Spotify subscribers, monthly average users, and revenues all headed north during the latest third quarter. Wall Street sent shares south.
It was an impressive third-quarter financial review for Spotify on Tuesday, though Wall Street proved difficult to please. Despite double-digit year-over-year gains in paid subscribers, monthly average users, and both premium and ad-supported revenues, traders pushed shares of SPOT down nearly 7% in after-market trading. Just hours after the closing bell, SPOT shares were struggling to stay above $90.
A big part of the problem is that Spotify failed to meeting consensus expectations, while quarterly operating losses slumped to €228 million ($227 million). During the same quarter last year, losses topped €194 million ($193 million), itself a concerning number. All of that is ‘no bueno’ for Wall Street in 2022, with profitability problems overshadowing some otherwise impressive numbers.
Topping the list: Spotify’s premium subscribers bumped 13% to 195 million, while monthly average users (MAUs) jumped 20% to 456 million. That’s impressive stuff, especially against a backdrop of rising prices and a looming recession.
Revenues also jumped, with both ad-supported and premium categories producing double-digit gains. Specifically, ad-supported revenues improved 19% year-over-year to €385 million ($383 million), while premium revenues increased 22% to €2.651 billion ($2.64 billion). Overall revenues increased 21% to $3.036 billion ($3.02 billion).

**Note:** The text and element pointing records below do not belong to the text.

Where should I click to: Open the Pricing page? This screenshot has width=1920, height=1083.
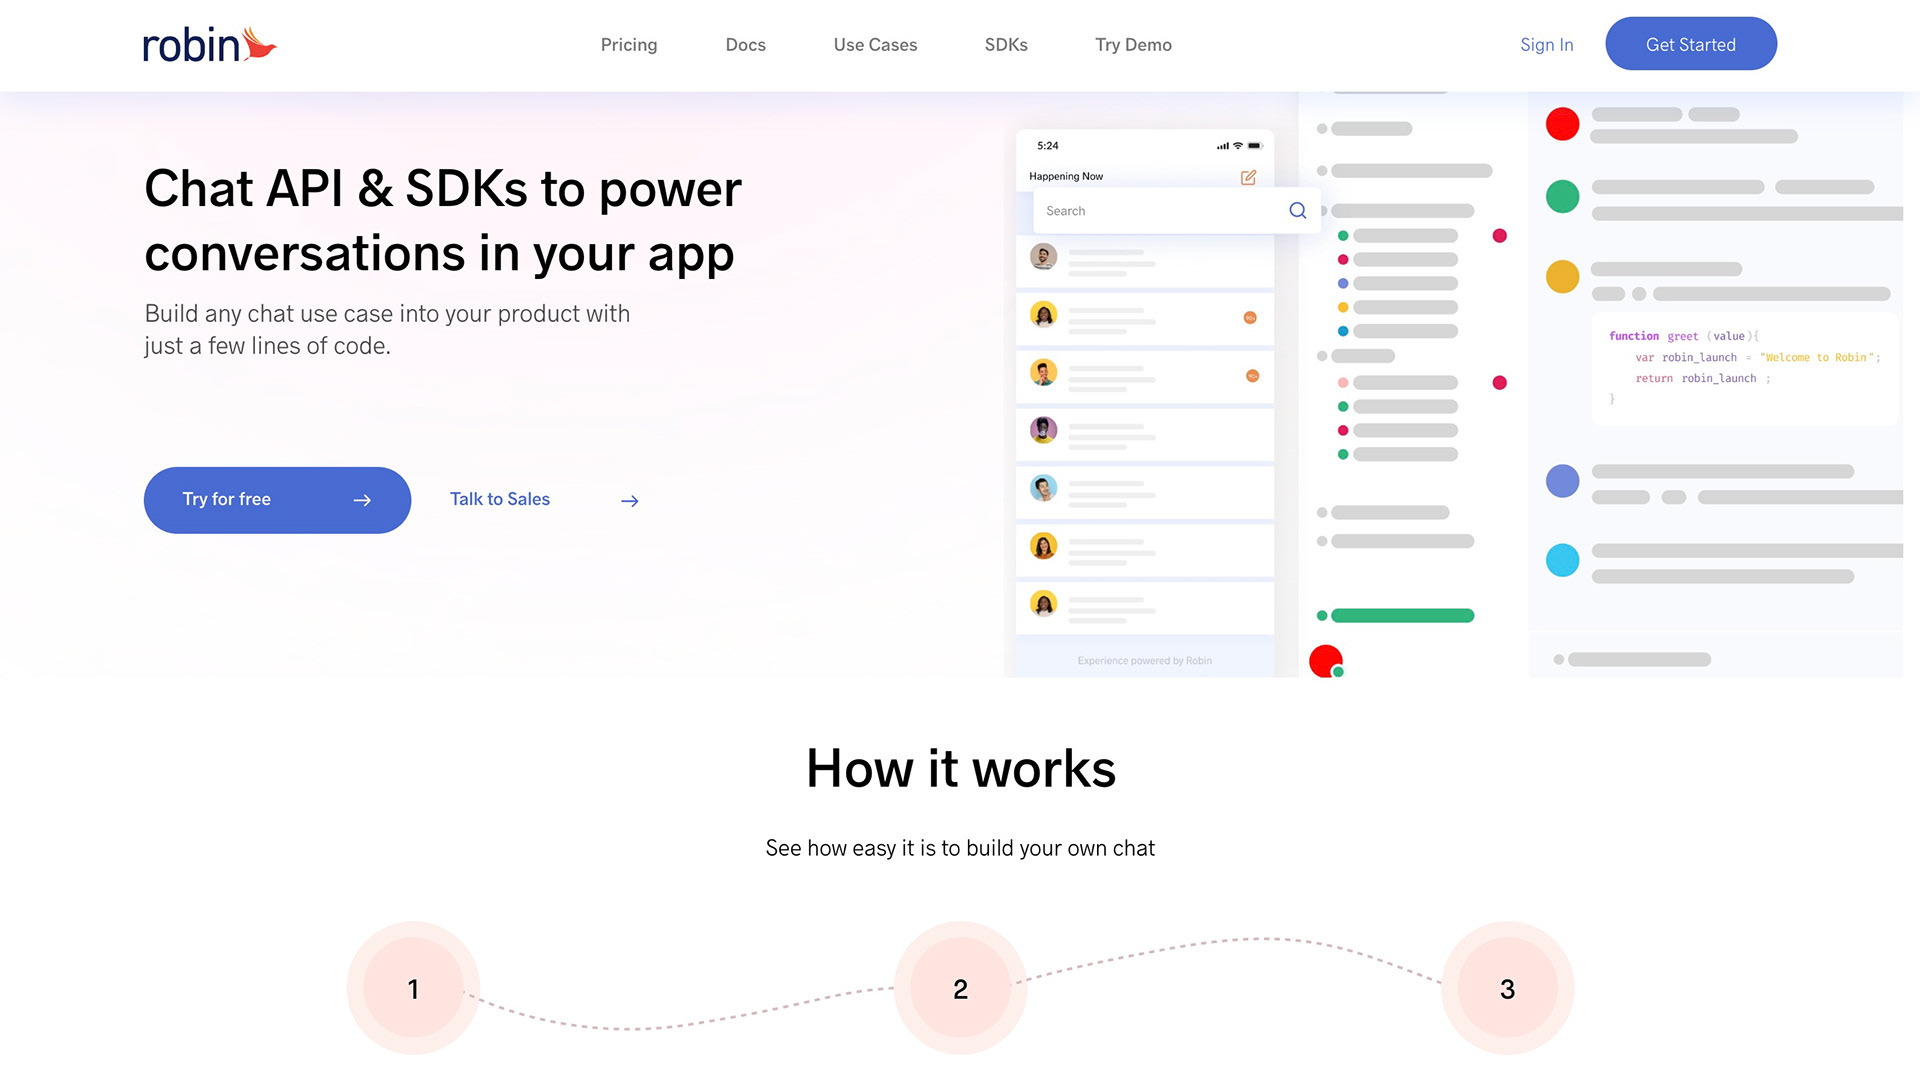click(x=628, y=45)
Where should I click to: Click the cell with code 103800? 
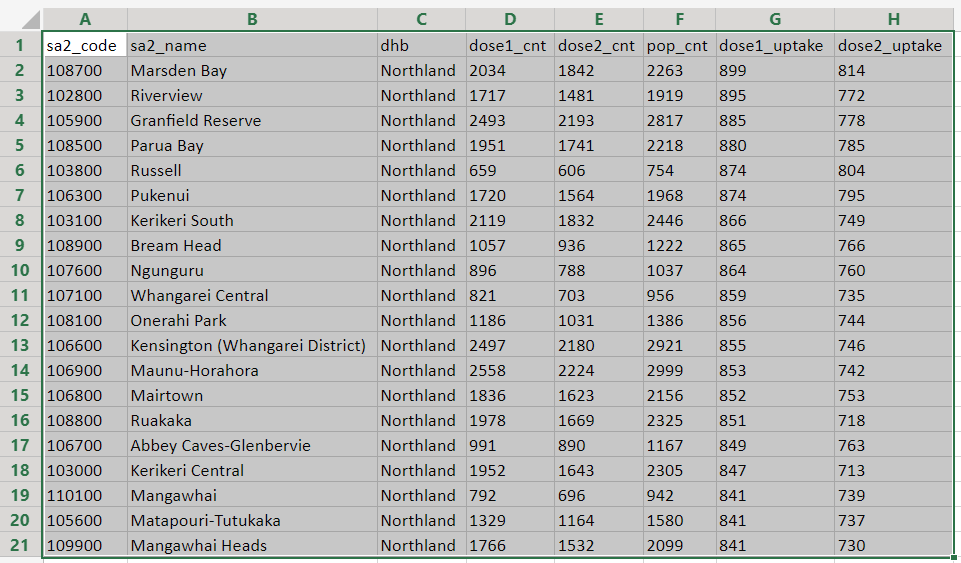tap(84, 171)
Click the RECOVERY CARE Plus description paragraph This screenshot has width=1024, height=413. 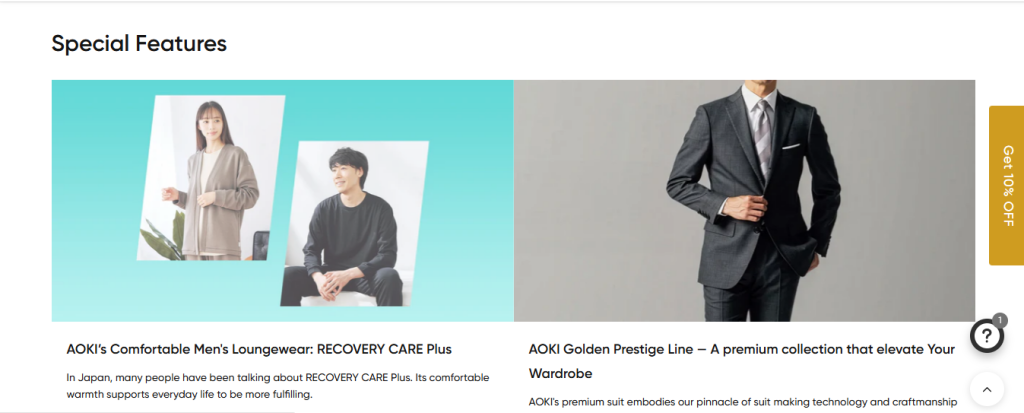click(x=278, y=386)
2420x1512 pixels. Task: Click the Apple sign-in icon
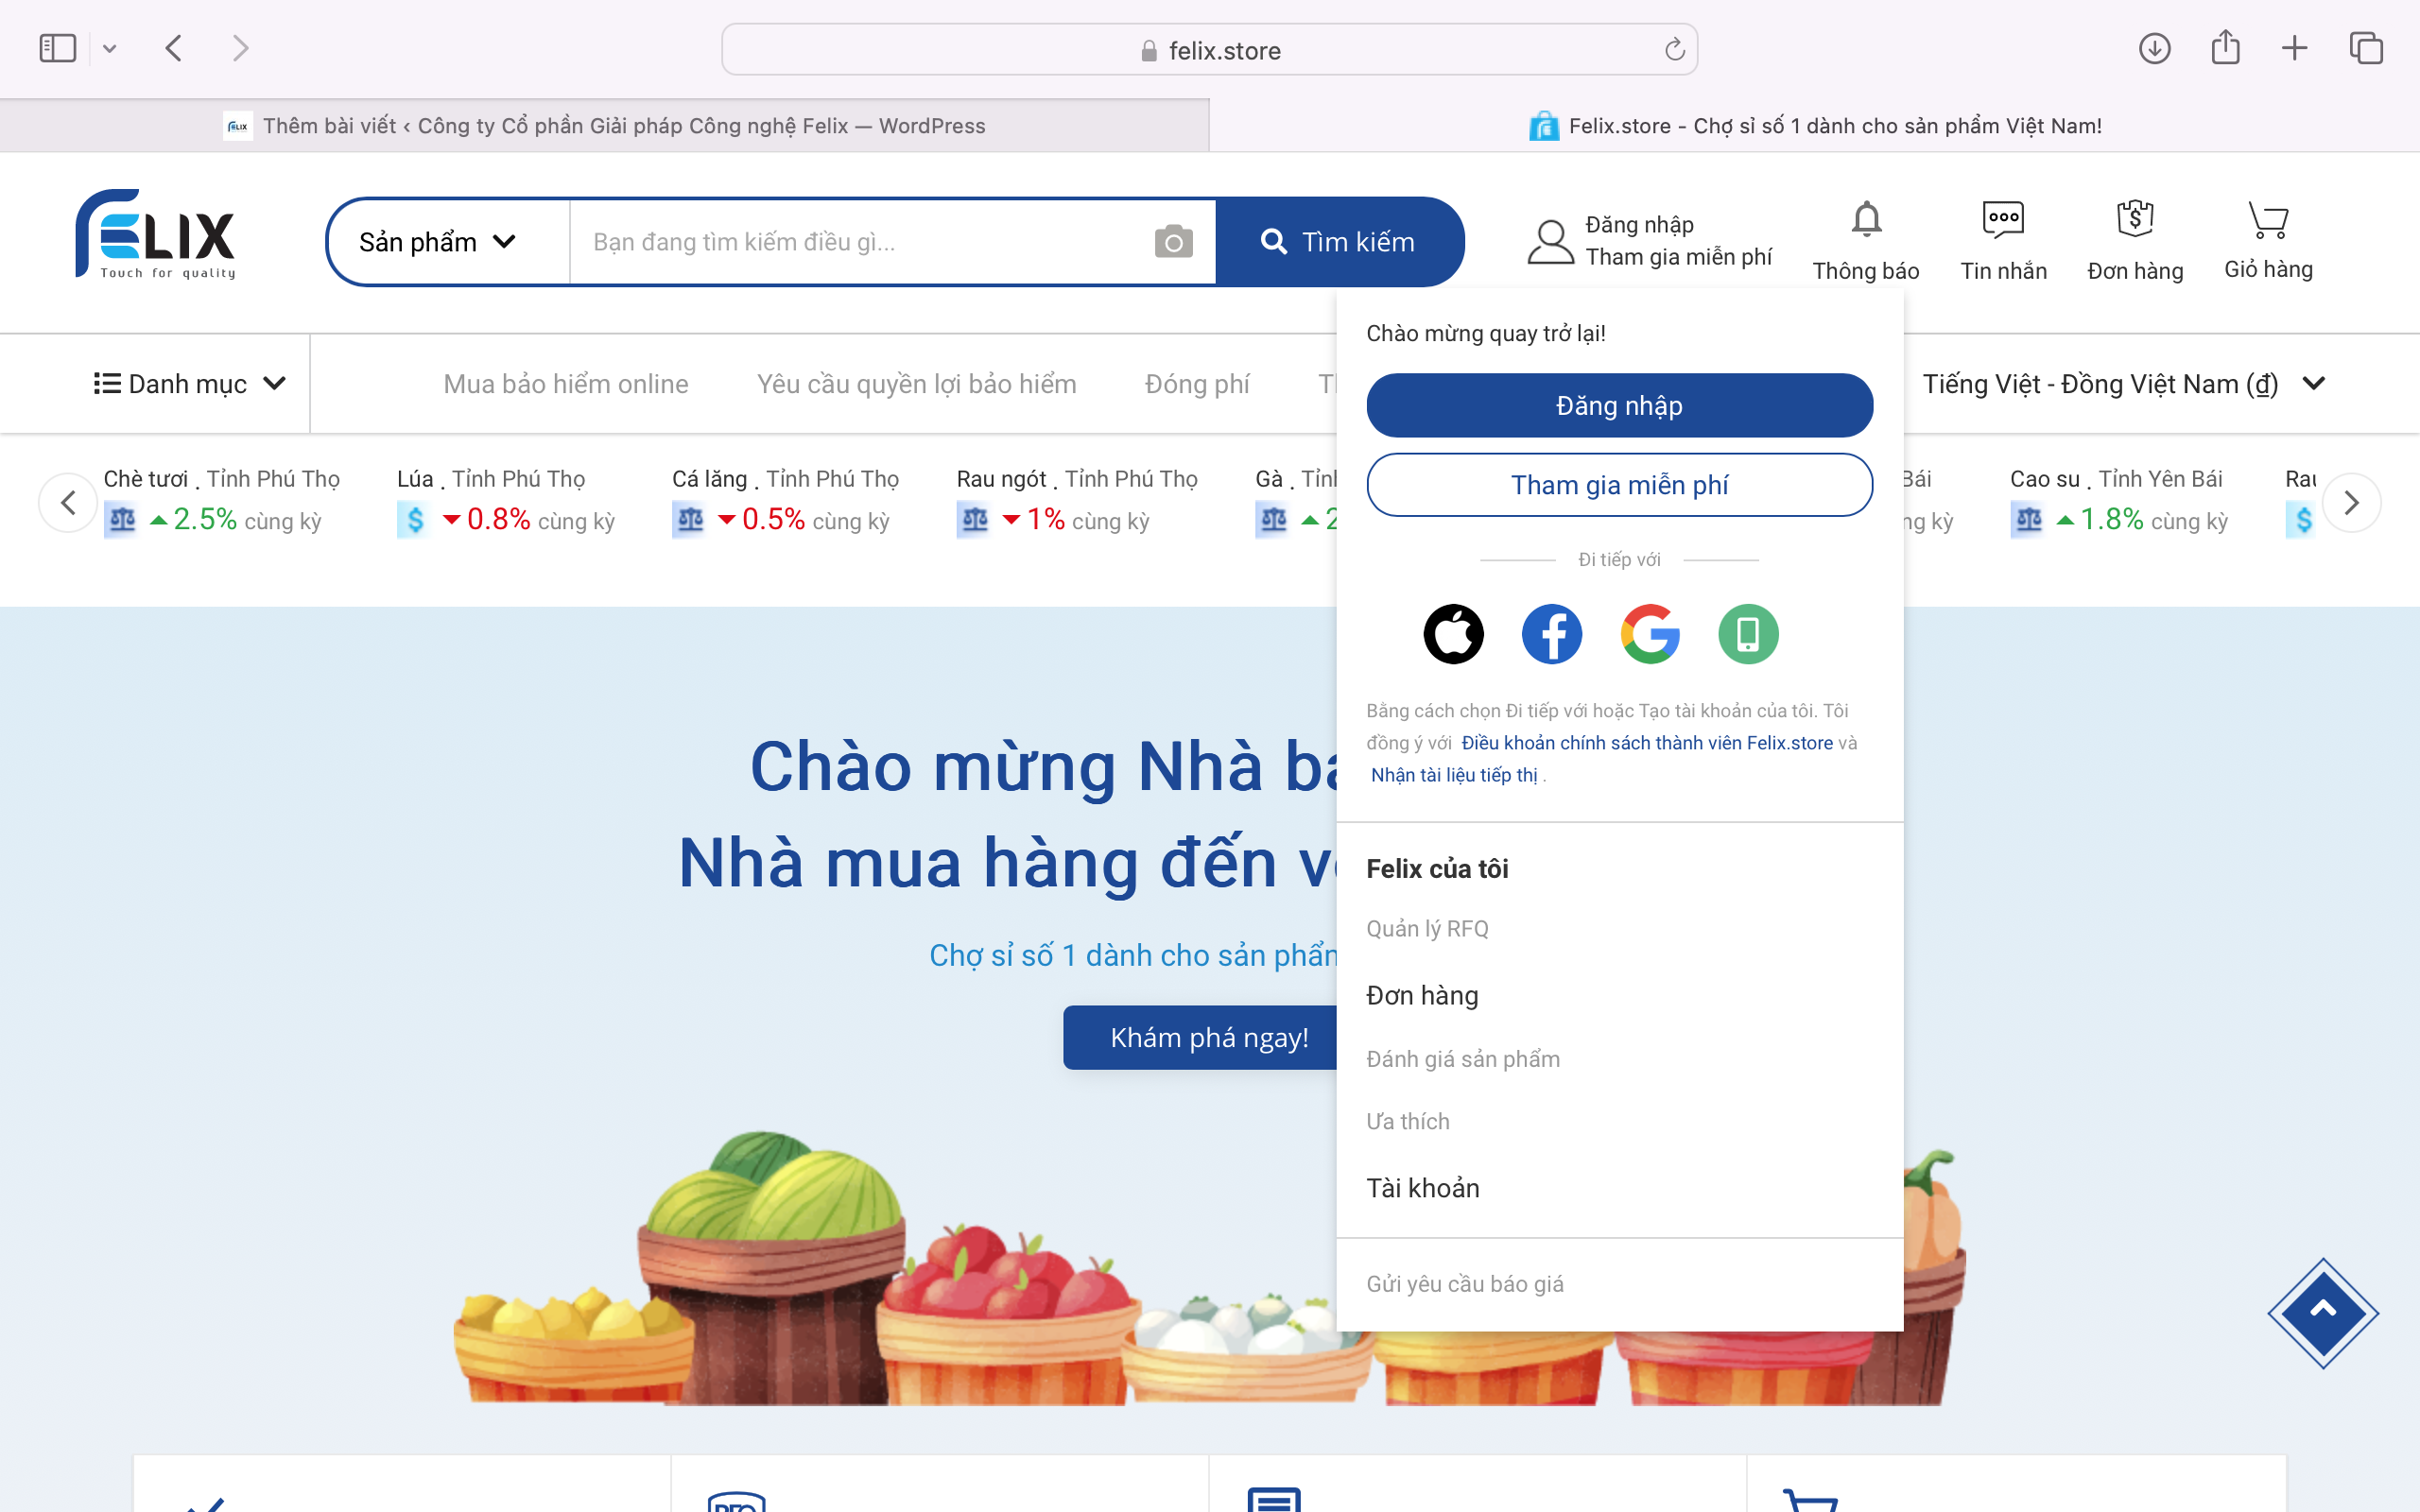coord(1453,632)
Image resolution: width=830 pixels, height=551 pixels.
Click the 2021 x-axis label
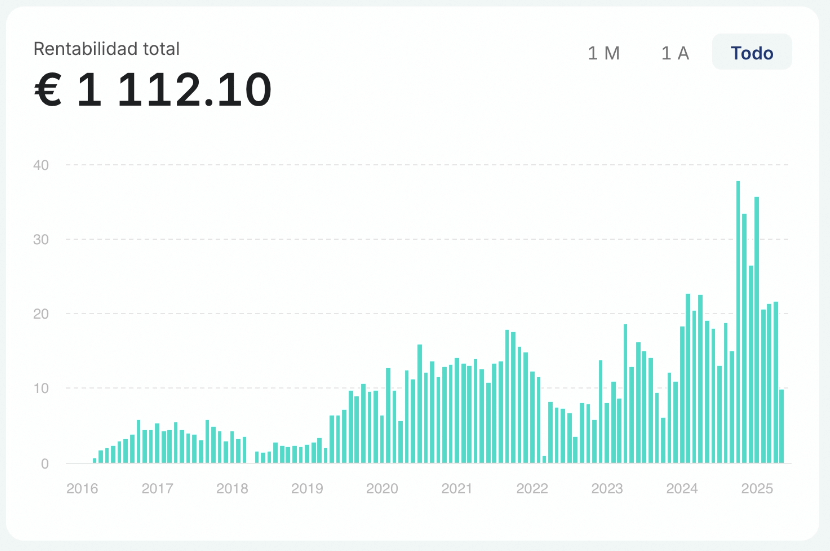[457, 489]
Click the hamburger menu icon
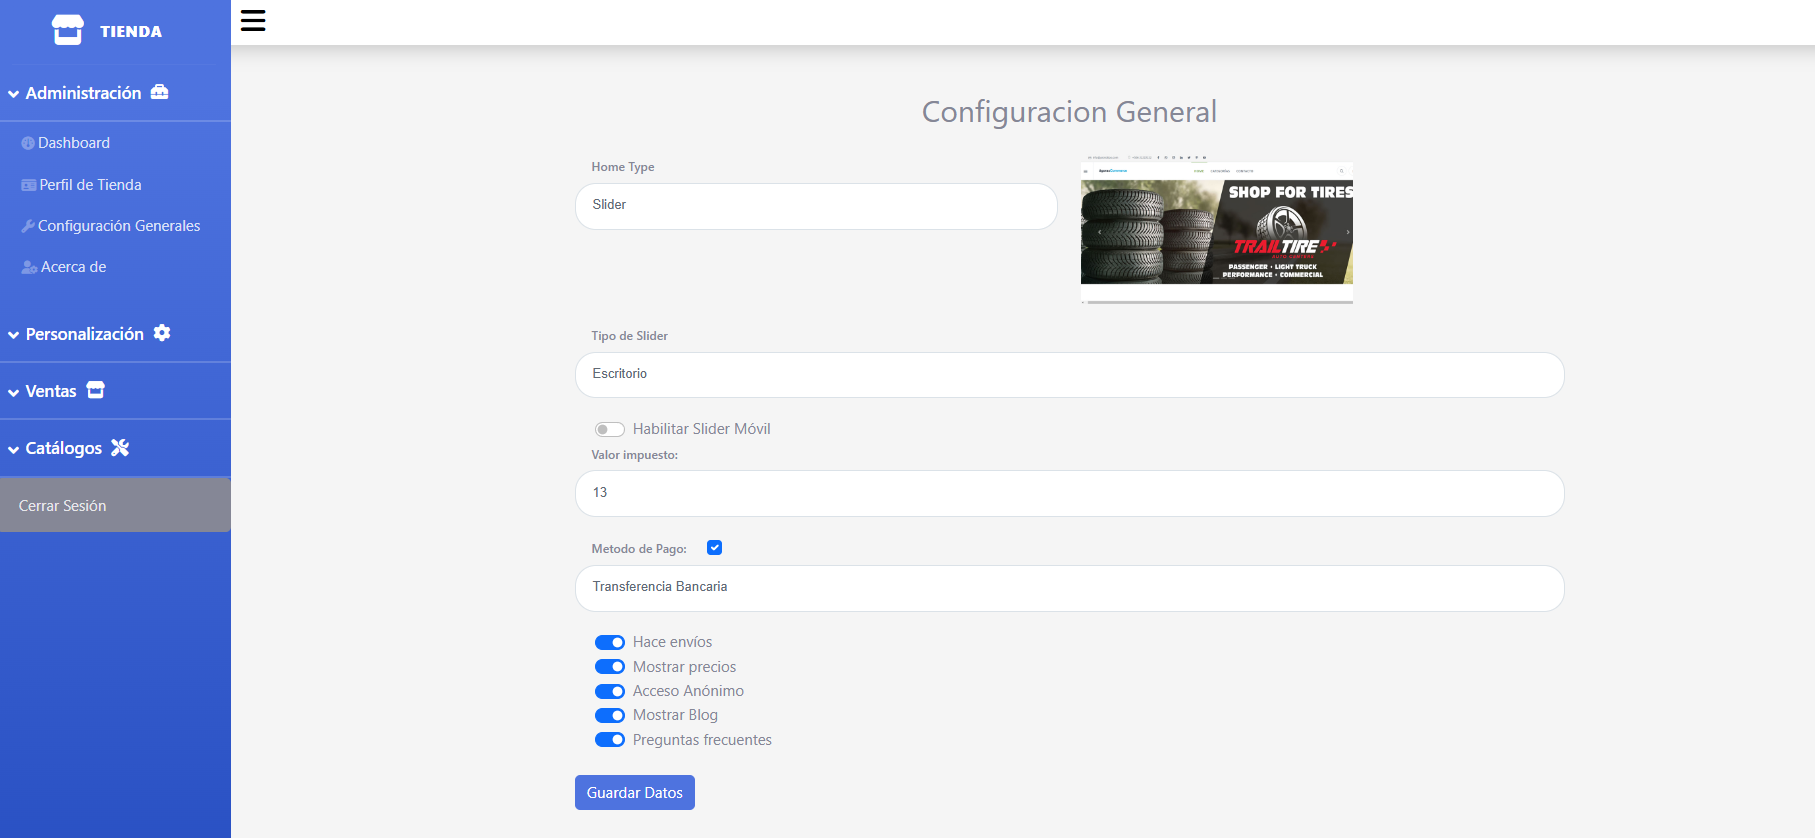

But profitability — or lack thereof — remained the bugaboo.
While gross profits and gross margins improved, operating losses landed at the ghastly €228 million. “Despite ongoing economic uncertainty, we are generally pleased with our overall results,” Spotify spun, though Wall Street’s appetite for long-term, money-losing tech plays continues to wane. Year-to-date, Spotify shares have dropped more than 60%, with shares hovering at nearly $245 in January.
That is just one snapshot of a broadly precipitous decline. Nearly one year ago today, on November 1st, 2021, SPOT shares closed above $300. Shares are currently down more than 34% from their opening share price of nearly $148 in 2018.
Back to the positive news, another big plus came in the form of a possible price increase.
Spotify has been tinkering with increases in selected markets, though after Apple Music’s recent bump-up, a global increase — including in the United States — could be in the cards. “When our competitors are raising their prices, that is really good for us,” CEO Daniel Ek relayed, while noting that Spotify offers the lowest level of churn among competitors. “We’re a great customer value proposition.”
Ek further noted that a price increase in the United States is “something we will [consider] with our label partners.”